Серафим Александрович что-то горячо ему доказывал, прижимая к столу его грубую, загорелую до черноты руку с узловатыми пальцами.
Звенели сверчки, и с улицы, из арыка, заросшего травой, голосисто вторили им лягушки. Вокруг светлого пятна под лампой разлилась непроглядная темень.
В спор вмешался Степан Никитич:
— Расскажи по порядку, Серафим Александрович. Не обознался ли?
— Да он сам ко мне подошел.
— Постарел небось? — с горечью спросил Степан.
— Еще бы! Да не в том дело. Потерянный он какой-то, жалкий, хотя и одет прилично. Коридорным в отеле служит.
— Чего же он хочет?
— Догадаться нетрудно, — с раздражением перебил Михаил, — закидывает удочку. Это через столько-то лет! Чего ему тут? Только воду мутить. Да с добром ли он?!
— Не кипятись, — урезонивал его Степан, — разобраться надо, брат все же.
— Брат «постарел»… — передразнил его Михаил Никитич. — На сорок лет память отшибло, а тут, гляди, вспомнил. Я старший тебе и не даю согласия на его приезд…
— Погоди, говорю, не об этом речь… Так чего же он хочет? Расскажи толком, Серафим Александрович.
— Чего он хочет, никто из нас знать не может, — опять вмешался Михаил, — только я рук марать об него не хочу.
— Ты-то чего трясешься? Или за должность свою боишься? — разозлился Степан. — Так она у тебя не государственная, небось не прогонят. Ишь чистенький какой!

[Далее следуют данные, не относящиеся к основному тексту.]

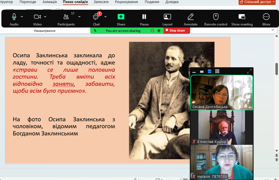The image size is (279, 180).
Task: Open the Layout options
Action: point(167,17)
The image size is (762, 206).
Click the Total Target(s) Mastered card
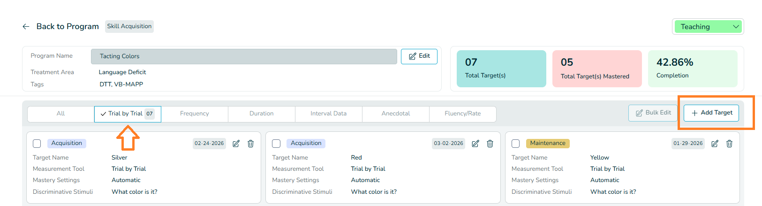[x=596, y=69]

— Где уж мне с вами, партийцами, чистотой равняться! — вскипел Михаил Никитич.
— Теперь другие времена, — говорил Степан, остывая. — Тогда не удалось белому офицерью повернуть по-своему, нынче и подавно не удастся… Дай ты человеку слово сказать!
— Говорите, говорите, а мне слушать вас тошно.
Михаил поднялся и тяжело пошел к крыльцу. В темноте было слышно, как шуршит по плечам его листва деревьев и кустов и как бормочет он ругательства.
Непонятный этот разговор и ссора обеспокоили Пулата. А ночь прибавила происходящему мрачности и злого значения. Ясно, взрослые обсуждали какую-то тайну. Как сердился и кричал Михаил Никитич…
Пулату казалось, нечто угрожающее нависло над Серафимом Александровичем и над ним с Радькой. Тоска проникла в сердце мальчика, наполнила его страхом и дурными предчувствиями.
— У меня такое впечатление, — сказал Серафим Александрович, — что ему там очень и очень худо, да и возраст не такой, чтобы в войну играть.
И тут… Пулат затаил дыхание: краем глаза он заметил какое-то движение в кустах у крыльца, куда ушел Михаил. Под чьей-то осторожной рукой чуть слышно шевельнулась ветка.